Task to complete: Retype exactly the span of lines below from the one with "The width and height of the screenshot is (512, 192)." through the one with "This screenshot has width=1111, height=621.". Do not include pictures.

Data to examine:

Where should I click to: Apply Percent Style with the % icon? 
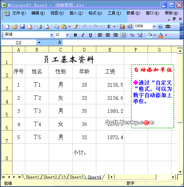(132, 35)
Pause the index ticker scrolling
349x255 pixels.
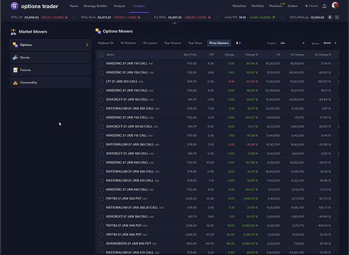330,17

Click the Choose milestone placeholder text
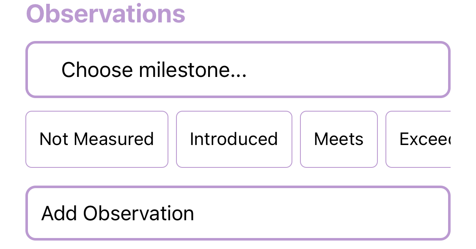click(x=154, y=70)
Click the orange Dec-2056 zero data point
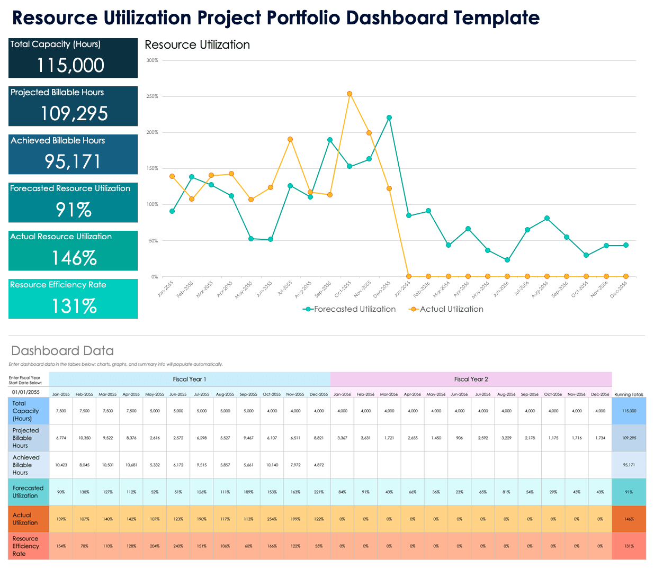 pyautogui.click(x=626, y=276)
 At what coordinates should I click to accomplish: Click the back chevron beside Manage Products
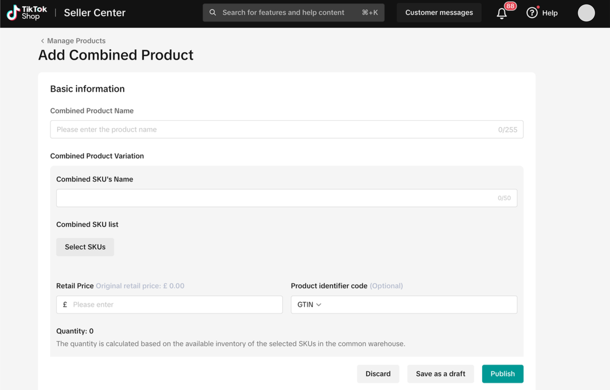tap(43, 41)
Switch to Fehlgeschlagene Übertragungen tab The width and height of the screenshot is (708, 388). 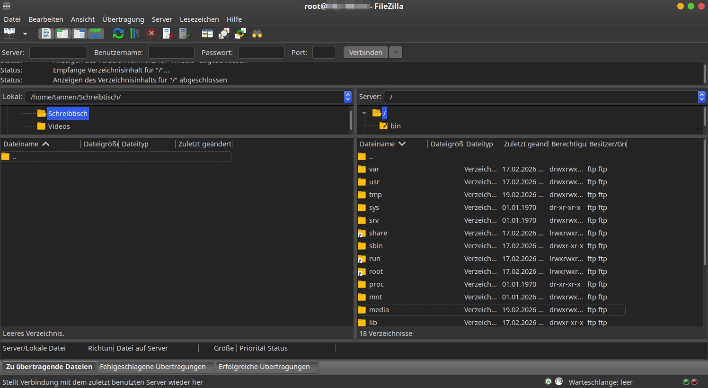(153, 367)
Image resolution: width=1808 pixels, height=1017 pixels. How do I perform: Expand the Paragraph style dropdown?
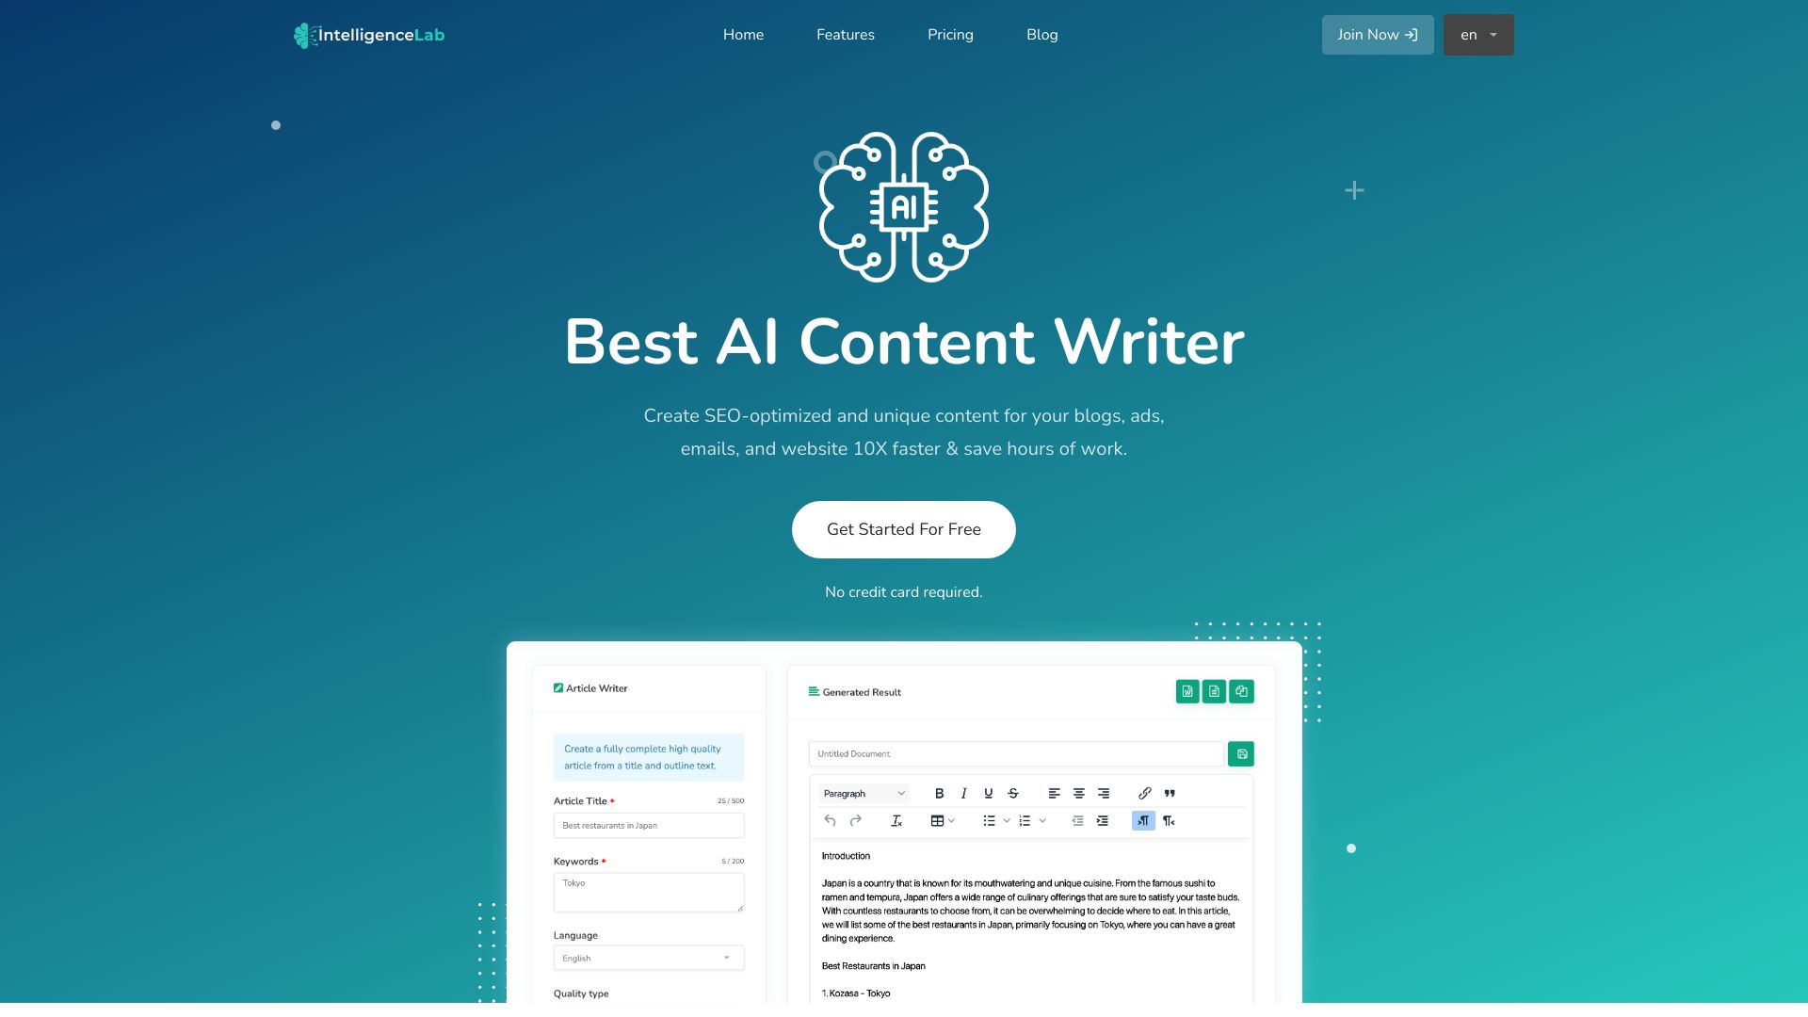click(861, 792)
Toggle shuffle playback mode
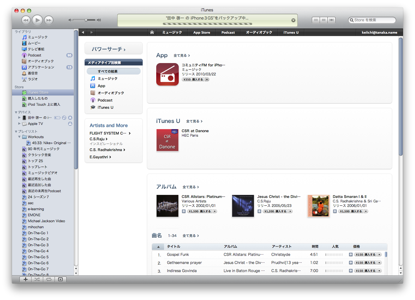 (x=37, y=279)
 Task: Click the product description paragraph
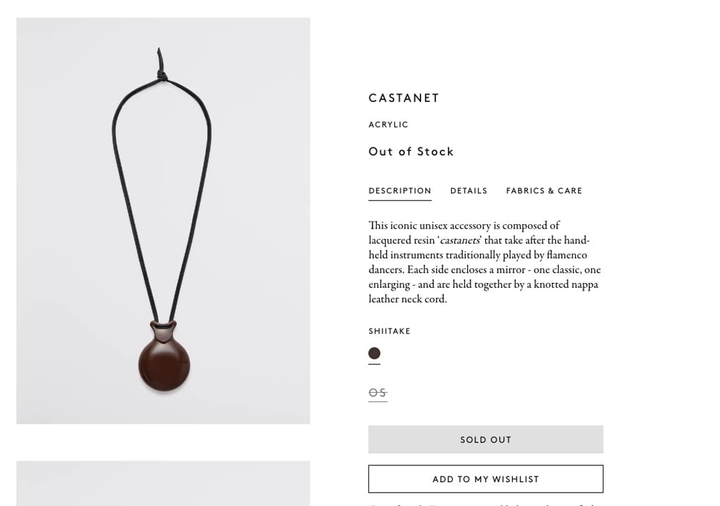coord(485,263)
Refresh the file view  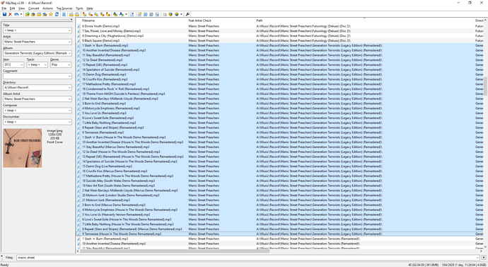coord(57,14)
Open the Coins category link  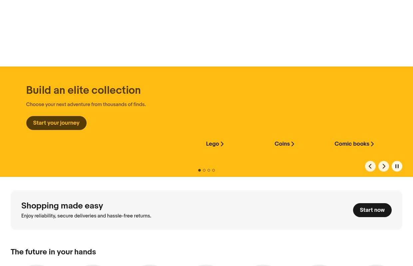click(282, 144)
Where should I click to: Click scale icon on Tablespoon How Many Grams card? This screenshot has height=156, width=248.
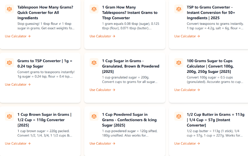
...
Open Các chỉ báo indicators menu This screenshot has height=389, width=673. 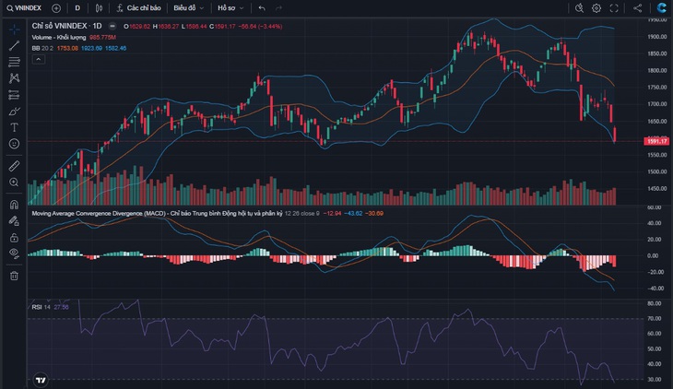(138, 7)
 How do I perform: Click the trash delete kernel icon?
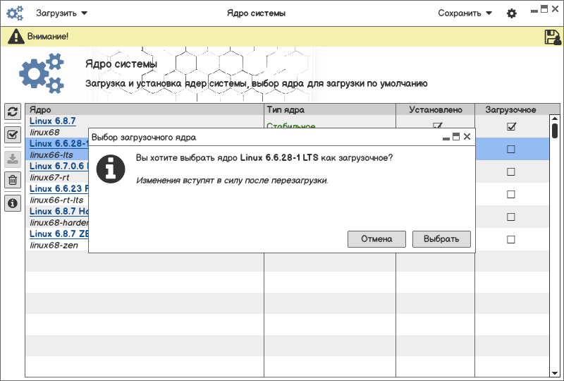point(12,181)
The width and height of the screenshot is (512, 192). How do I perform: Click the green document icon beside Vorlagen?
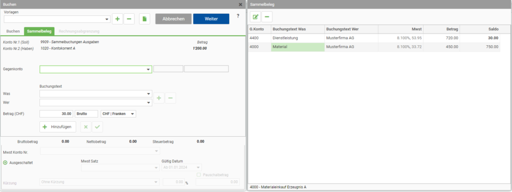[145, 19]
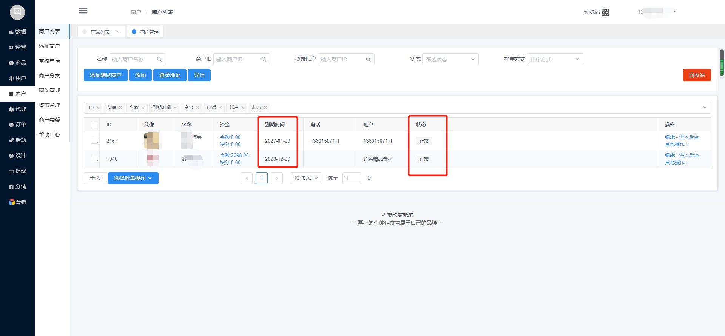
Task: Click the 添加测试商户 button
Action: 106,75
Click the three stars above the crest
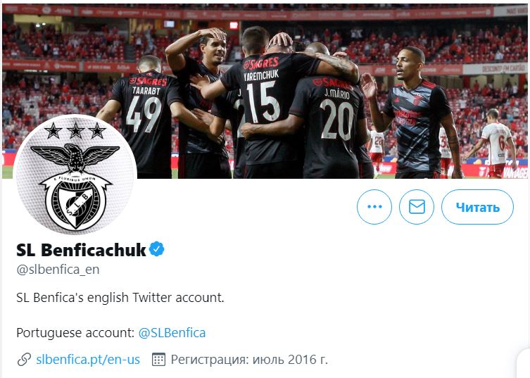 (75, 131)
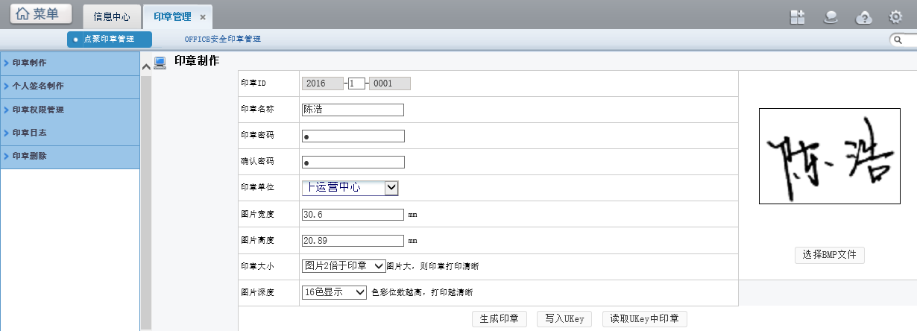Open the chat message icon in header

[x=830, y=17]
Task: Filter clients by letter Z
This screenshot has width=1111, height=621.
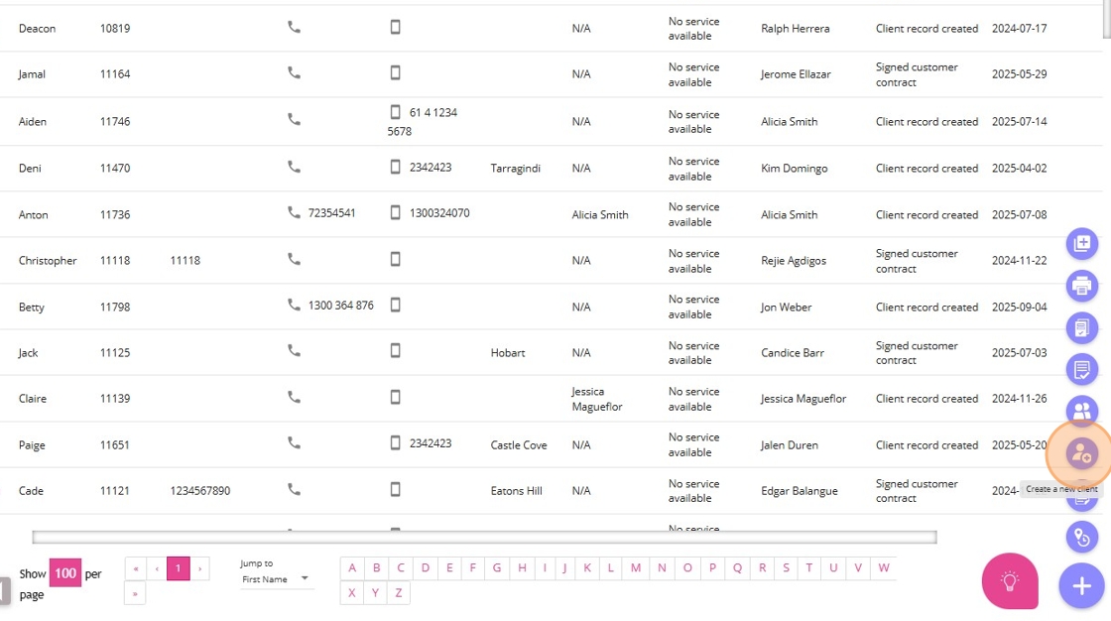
--
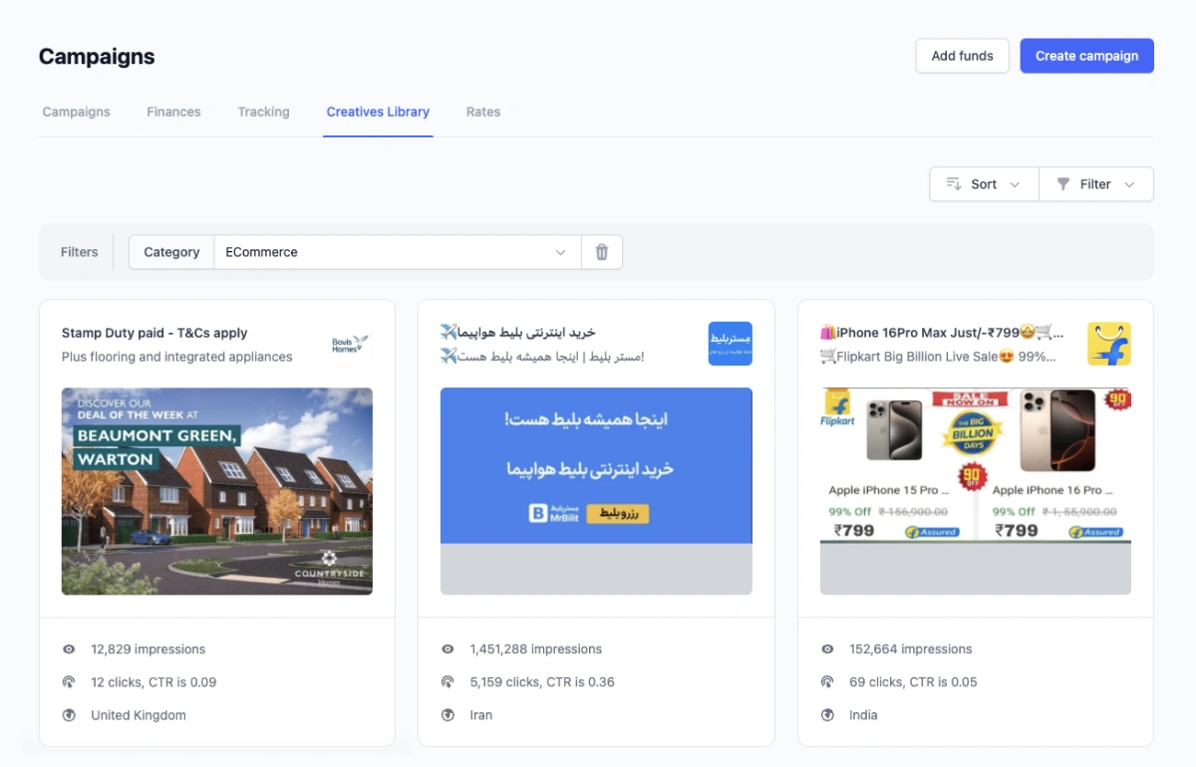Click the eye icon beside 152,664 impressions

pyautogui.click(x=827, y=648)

Exercise solution:
The width and height of the screenshot is (512, 192). How do I perform: Click the green document icon beside Vorlagen?
[145, 19]
Task: Click the 添加测试商户 button
Action: 106,75
Click the three stars above the crest
 (75, 131)
Open the chat message icon in header

[x=830, y=17]
Task: Filter clients by letter Z
This screenshot has width=1111, height=621.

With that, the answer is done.